Normal şartlarda asla böyle afallamayan kız gün yüzüne çıkan gerçeklerle adını anmaya korkar olmuştu.

Betül karşısında kıvranan kıza aldırmadan cevap verdi...

"Aşkın kokusunu sadece sahip olan duyar... Sen duymuşsun, duyuyorsun fakat ben hiç dikkat etmedim. Cesur benim için sıradan biri iken senin için özel biri. O yüzden kokusu seni bu kadar etkiliyor."

Ece hazır vitesi köklemiş iken devam etti...

"Bak mesela o kadar suratsız o kadar sinirli ama böyle bir minicik tebessüm etsin sol yanağında beliren gamzesine dokunmak istiyorum. Arsız adam bir de bu aralar durmadan gözüme gözüme sokmuyor mu o gamzeyi... Uzak durmak istesem bile iyice aptallaşıyorum karşısında..."

Betül sessizce Ece'nin oturduğu koltuğa yaklaşarak genç kızın yanına oturdu ve usul usul cesaret vermek istercesine saçlarını okşamaya başladı.

"Peki bu gece neler oldu?
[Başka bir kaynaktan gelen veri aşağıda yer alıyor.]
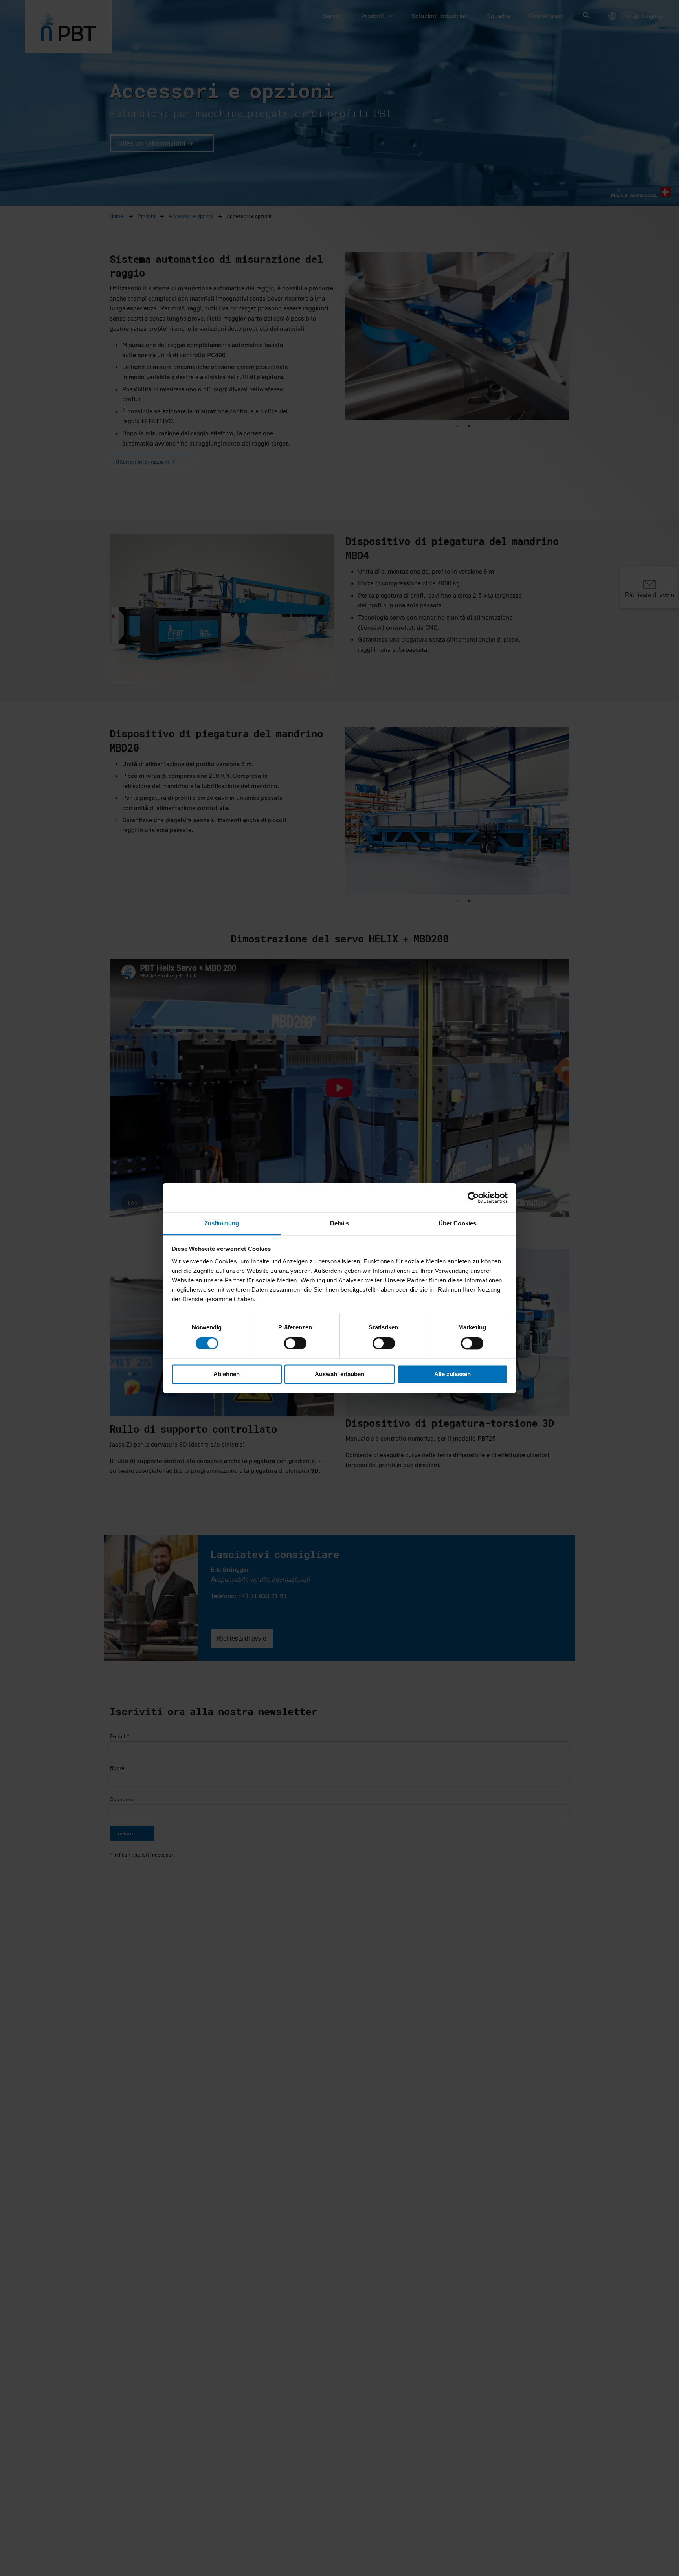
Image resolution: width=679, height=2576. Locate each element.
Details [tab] (339, 1223)
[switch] (295, 1343)
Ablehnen (226, 1374)
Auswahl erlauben (339, 1374)
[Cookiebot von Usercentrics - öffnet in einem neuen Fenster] (473, 1197)
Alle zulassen (452, 1374)
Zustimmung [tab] (221, 1223)
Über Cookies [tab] (457, 1223)
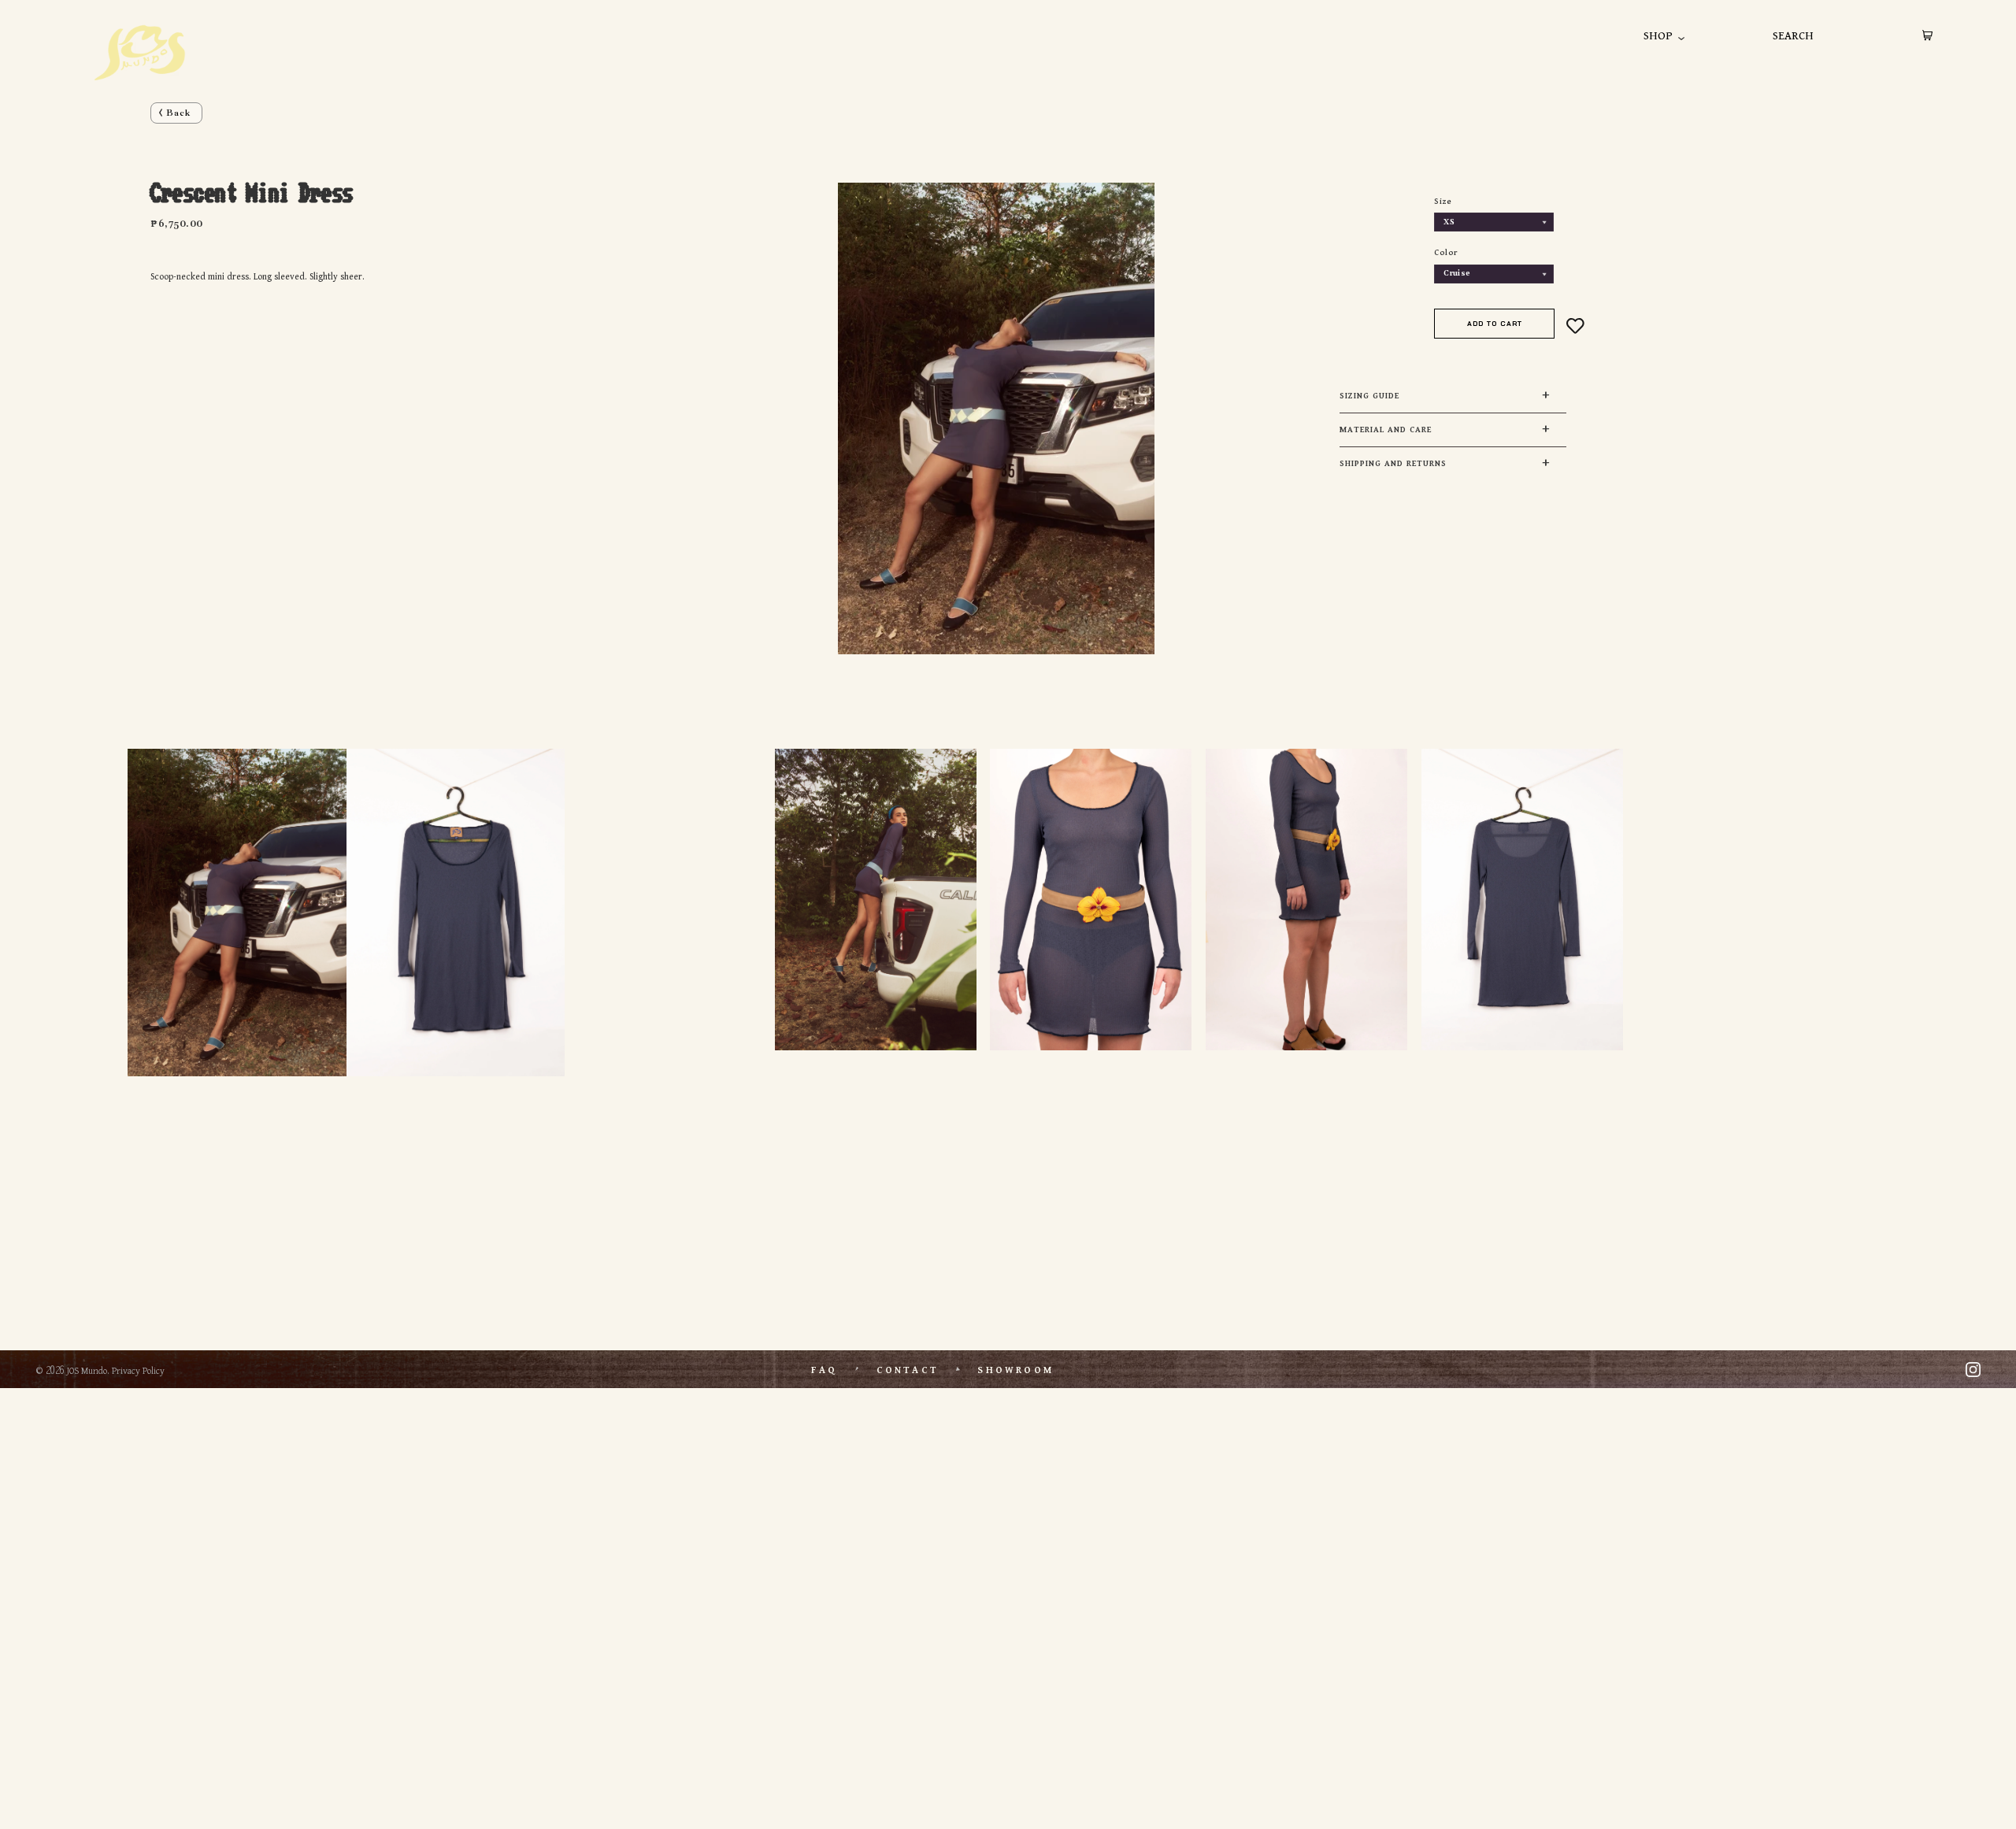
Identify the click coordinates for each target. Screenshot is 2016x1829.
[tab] (1453, 396)
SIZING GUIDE (1369, 396)
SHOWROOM (1015, 1370)
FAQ (824, 1370)
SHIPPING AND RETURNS (1393, 463)
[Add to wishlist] (1575, 326)
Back (178, 113)
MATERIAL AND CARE (1386, 429)
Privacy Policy (138, 1371)
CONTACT (907, 1370)
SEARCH (1793, 36)
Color (1446, 252)
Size (1442, 201)
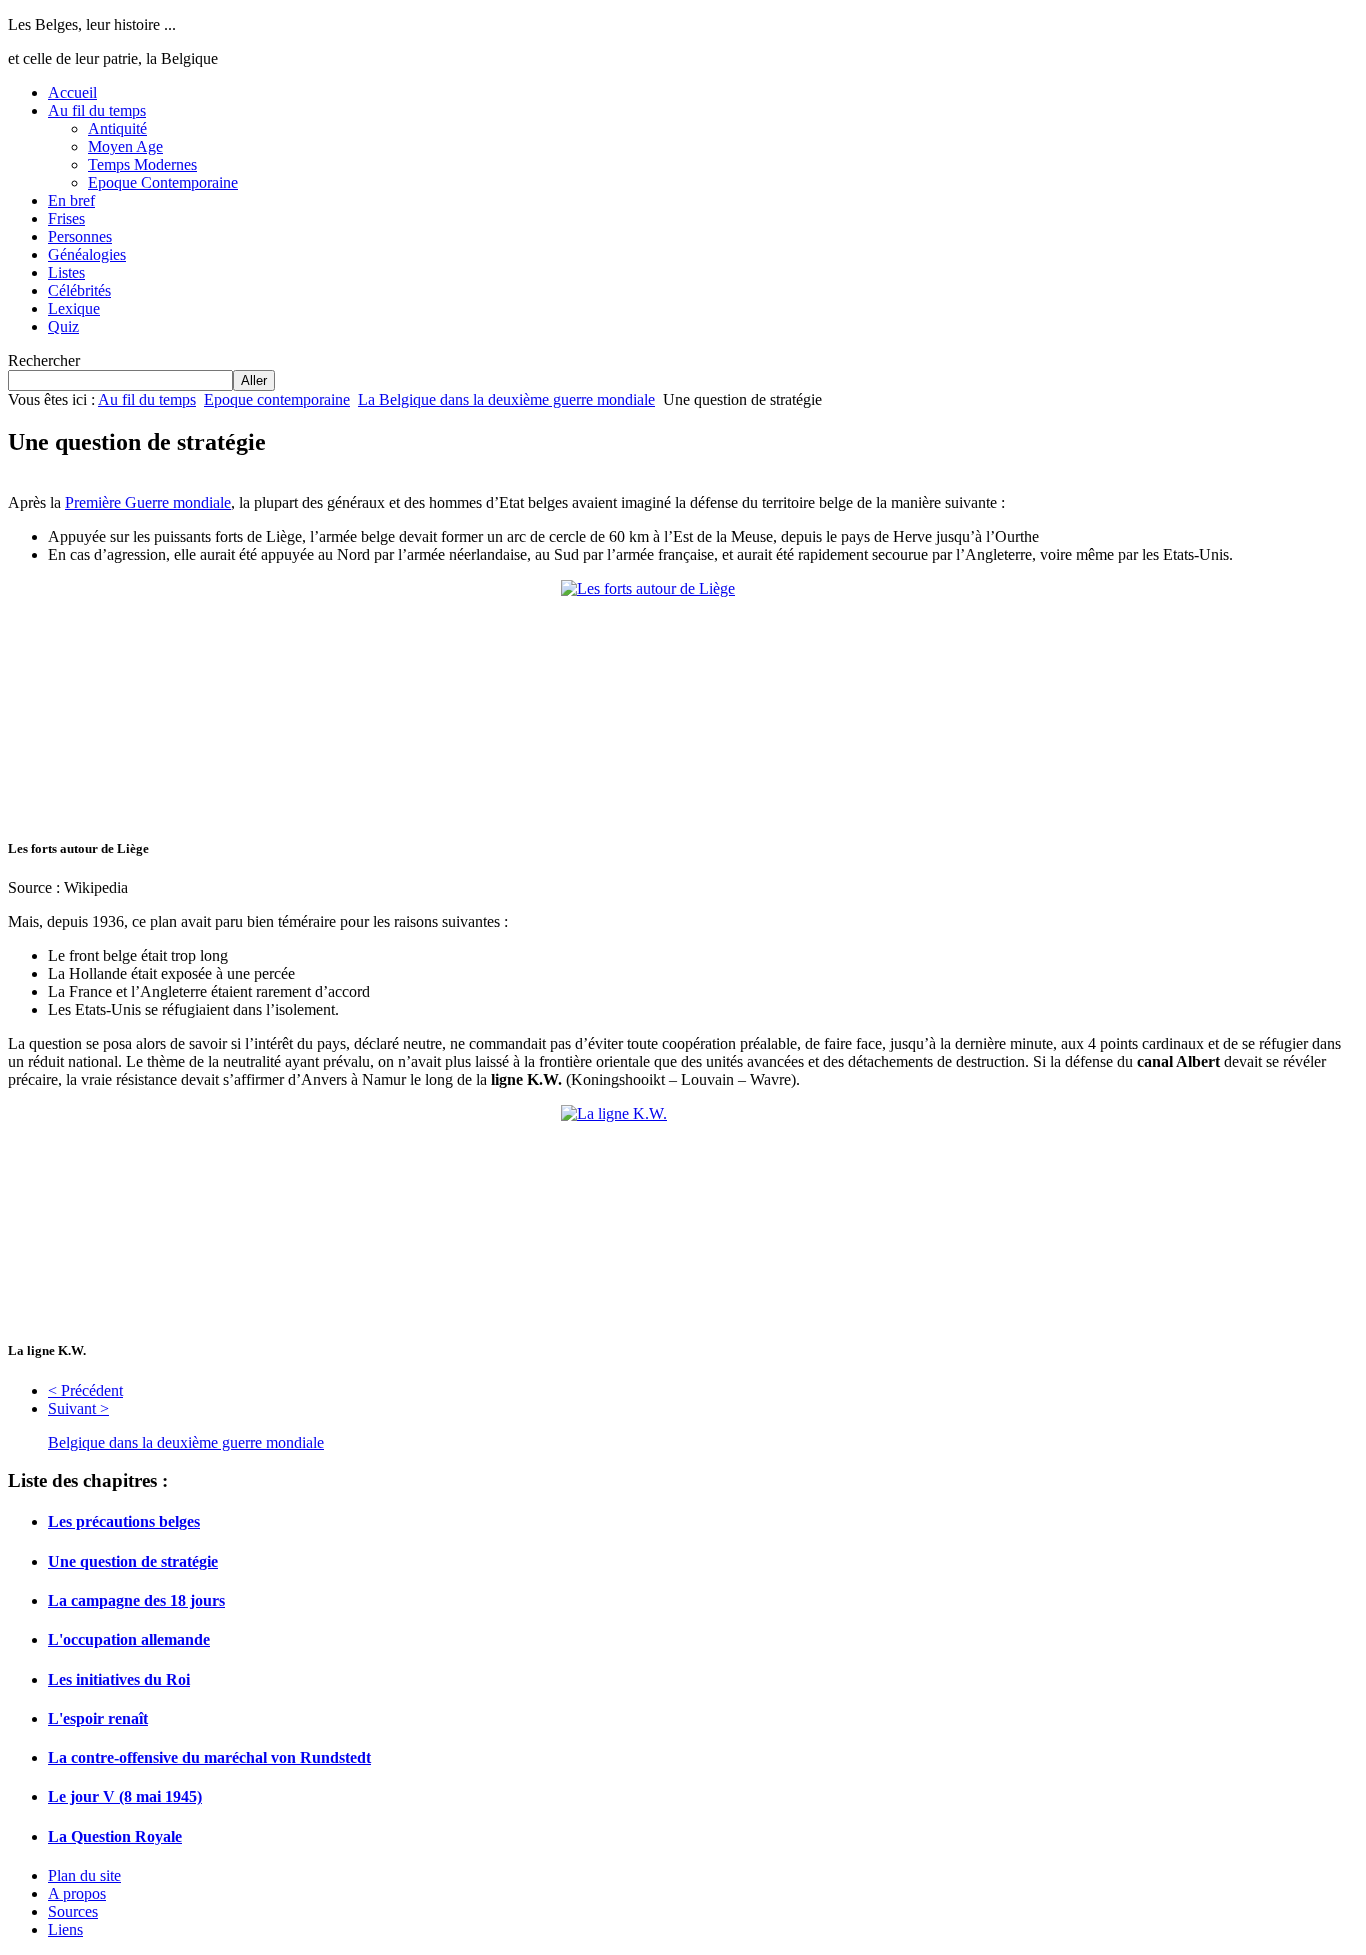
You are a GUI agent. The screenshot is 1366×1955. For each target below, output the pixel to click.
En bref (71, 200)
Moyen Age (125, 146)
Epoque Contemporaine (163, 182)
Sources (73, 1911)
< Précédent (85, 1390)
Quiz (63, 326)
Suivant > (78, 1408)
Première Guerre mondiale (148, 502)
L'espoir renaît (98, 1718)
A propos (77, 1893)
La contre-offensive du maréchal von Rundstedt (209, 1757)
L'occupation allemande (129, 1639)
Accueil (72, 92)
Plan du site (84, 1875)
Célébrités (79, 290)
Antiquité (117, 128)
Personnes (80, 236)
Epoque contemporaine (277, 399)
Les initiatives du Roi (119, 1679)
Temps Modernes (142, 164)
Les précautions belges (124, 1521)
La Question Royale (115, 1836)
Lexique (74, 308)
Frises (66, 218)
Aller (254, 380)
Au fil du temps (97, 110)
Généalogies (87, 254)
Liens (65, 1929)
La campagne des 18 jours (136, 1600)
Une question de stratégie (133, 1561)
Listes (66, 272)
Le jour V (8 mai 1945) (125, 1796)
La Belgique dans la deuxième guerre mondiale (506, 399)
Yani apar topar çıkıp gittiniz ve sen eminim geldiğinden beri o zamkla yapışmış gibi oturduğun koltuktan kalkmadın..."

"Bana bir şey söyle, dedi... Gözlerime bak ve orada kendini gördüğünü söyle dedi. Ben de," Durdu ve bu kısmı nasıl anlatacağını düşünmek için kendine zaman tanıdı ama Betül o kadar sabırlı değildi. "Evet, sen de ..." Devam etmesini belirtir şekilde konuştu...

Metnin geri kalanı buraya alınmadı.